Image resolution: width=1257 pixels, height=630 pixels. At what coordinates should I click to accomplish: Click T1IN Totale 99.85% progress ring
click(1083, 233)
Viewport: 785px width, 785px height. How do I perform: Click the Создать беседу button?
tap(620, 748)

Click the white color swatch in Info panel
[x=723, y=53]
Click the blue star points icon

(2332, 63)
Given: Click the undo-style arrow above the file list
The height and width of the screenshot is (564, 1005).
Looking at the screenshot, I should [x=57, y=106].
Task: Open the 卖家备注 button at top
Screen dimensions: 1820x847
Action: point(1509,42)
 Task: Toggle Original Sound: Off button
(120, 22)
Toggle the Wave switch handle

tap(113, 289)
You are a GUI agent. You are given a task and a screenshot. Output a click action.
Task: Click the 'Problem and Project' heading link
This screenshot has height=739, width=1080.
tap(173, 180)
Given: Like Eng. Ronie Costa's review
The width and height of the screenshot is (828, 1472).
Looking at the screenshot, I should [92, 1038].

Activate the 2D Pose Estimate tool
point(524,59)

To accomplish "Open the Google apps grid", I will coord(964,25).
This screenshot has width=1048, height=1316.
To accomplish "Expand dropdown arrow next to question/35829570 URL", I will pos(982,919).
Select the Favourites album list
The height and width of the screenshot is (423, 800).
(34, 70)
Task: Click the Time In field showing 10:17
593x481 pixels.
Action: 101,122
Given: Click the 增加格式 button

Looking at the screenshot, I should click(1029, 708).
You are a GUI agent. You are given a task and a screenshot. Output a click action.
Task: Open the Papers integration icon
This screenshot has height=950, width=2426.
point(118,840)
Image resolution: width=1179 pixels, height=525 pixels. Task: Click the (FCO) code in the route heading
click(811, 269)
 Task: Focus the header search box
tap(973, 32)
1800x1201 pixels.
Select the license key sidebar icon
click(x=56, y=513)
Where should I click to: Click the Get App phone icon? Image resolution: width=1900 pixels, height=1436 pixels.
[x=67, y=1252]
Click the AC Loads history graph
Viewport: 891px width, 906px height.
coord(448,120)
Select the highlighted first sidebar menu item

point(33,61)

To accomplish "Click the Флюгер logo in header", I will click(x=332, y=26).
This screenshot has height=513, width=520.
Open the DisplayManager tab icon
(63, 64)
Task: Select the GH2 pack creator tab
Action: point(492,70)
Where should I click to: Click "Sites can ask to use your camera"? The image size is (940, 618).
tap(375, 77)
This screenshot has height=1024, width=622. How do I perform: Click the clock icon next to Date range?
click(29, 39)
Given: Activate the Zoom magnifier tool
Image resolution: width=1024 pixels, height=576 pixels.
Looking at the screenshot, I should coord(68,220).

==============================

Nothing in the records should be left out; write all of them out again exactly.

Image resolution: width=1257 pixels, height=630 pixels. At what coordinates should I click to accomplish: Click T1IN Totale 99.85% progress ring
click(1083, 233)
Viewport: 785px width, 785px height. How do I perform: Click the Создать беседу button?
tap(620, 748)

Click the white color swatch in Info panel
[x=723, y=53]
Click the blue star points icon

(2332, 63)
Given: Click the undo-style arrow above the file list
The height and width of the screenshot is (564, 1005).
Looking at the screenshot, I should [x=57, y=106].
Task: Open the 卖家备注 button at top
Screen dimensions: 1820x847
Action: point(1509,42)
 Task: Toggle Original Sound: Off button
(120, 22)
Toggle the Wave switch handle

tap(113, 289)
You are a GUI agent. You are given a task and a screenshot. Output a click action.
Task: Click the 'Problem and Project' heading link
This screenshot has height=739, width=1080.
tap(173, 180)
Given: Like Eng. Ronie Costa's review
The width and height of the screenshot is (828, 1472).
Looking at the screenshot, I should [92, 1038].

Activate the 2D Pose Estimate tool
point(524,59)

To accomplish "Open the Google apps grid", I will coord(964,25).
This screenshot has width=1048, height=1316.
To accomplish "Expand dropdown arrow next to question/35829570 URL", I will pos(982,919).
Select the Favourites album list
The height and width of the screenshot is (423, 800).
(34, 70)
Task: Click the Time In field showing 10:17
593x481 pixels.
Action: 101,122
Given: Click the 增加格式 button

Looking at the screenshot, I should click(1029, 708).
You are a GUI agent. You are given a task and a screenshot. Output a click action.
Task: Open the Papers integration icon
This screenshot has height=950, width=2426.
point(118,840)
Image resolution: width=1179 pixels, height=525 pixels. Task: Click the (FCO) code in the route heading
click(811, 269)
 Task: Focus the header search box
tap(973, 32)
1800x1201 pixels.
Select the license key sidebar icon
click(x=56, y=513)
Where should I click to: Click the Get App phone icon? Image resolution: width=1900 pixels, height=1436 pixels.
[x=67, y=1252]
Click the AC Loads history graph
Viewport: 891px width, 906px height.
coord(448,120)
Select the highlighted first sidebar menu item

point(33,61)

To accomplish "Click the Флюгер logo in header", I will click(x=332, y=26).
This screenshot has height=513, width=520.
Open the DisplayManager tab icon
(63, 64)
Task: Select the GH2 pack creator tab
Action: point(492,70)
Where should I click to: Click "Sites can ask to use your camera"? The image size is (940, 618).
tap(375, 77)
This screenshot has height=1024, width=622. How do I perform: Click the clock icon next to Date range?
click(29, 39)
Given: Activate the Zoom magnifier tool
Image resolution: width=1024 pixels, height=576 pixels.
Looking at the screenshot, I should coord(68,220).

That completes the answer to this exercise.